◆ Exercise ◆
Go to the line that contains "Given: Mark Grammar", then write out that line and all that follow to the end of the listing, exactly and without pictures.

* * * * * * * * *

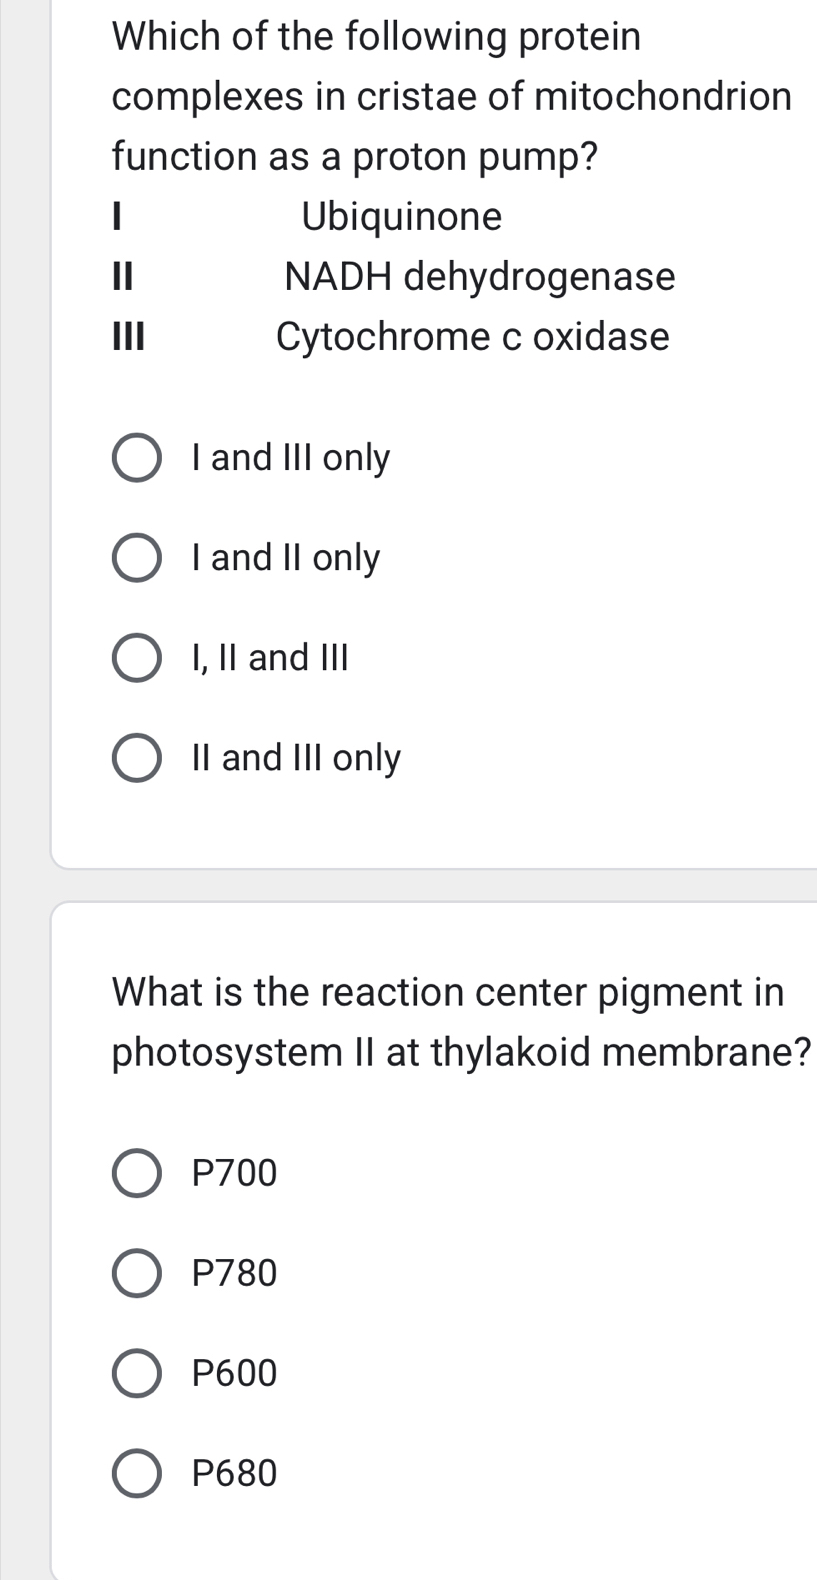Click the 'Cytochrome c oxidase' statement text
The image size is (817, 1580).
click(x=472, y=336)
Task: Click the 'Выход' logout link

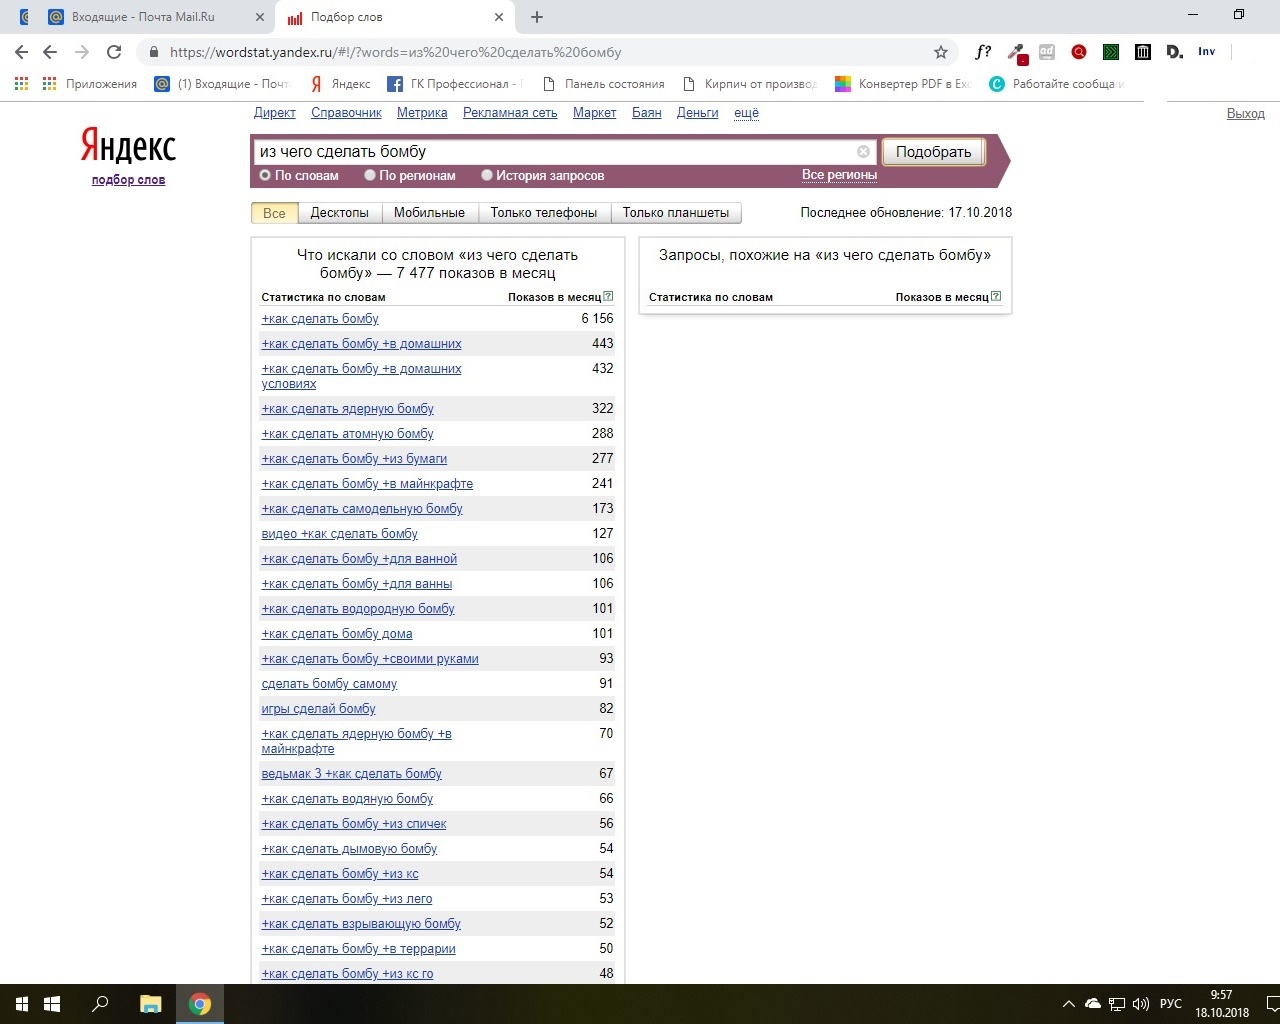Action: (1245, 114)
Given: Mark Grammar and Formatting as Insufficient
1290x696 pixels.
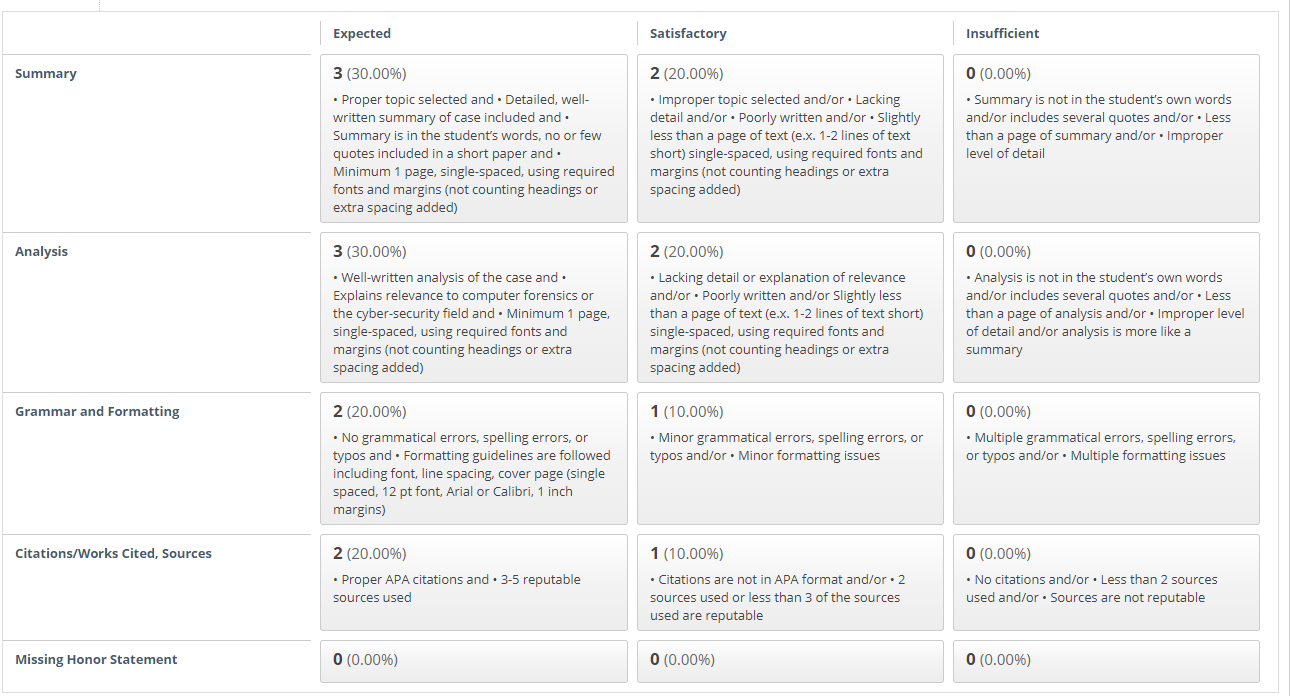Looking at the screenshot, I should click(1105, 458).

* * * * * * * * *

◆ Answer to this exercise ◆
Given: Mark Grammar and Formatting as Insufficient
1290x696 pixels.
Looking at the screenshot, I should click(1105, 458).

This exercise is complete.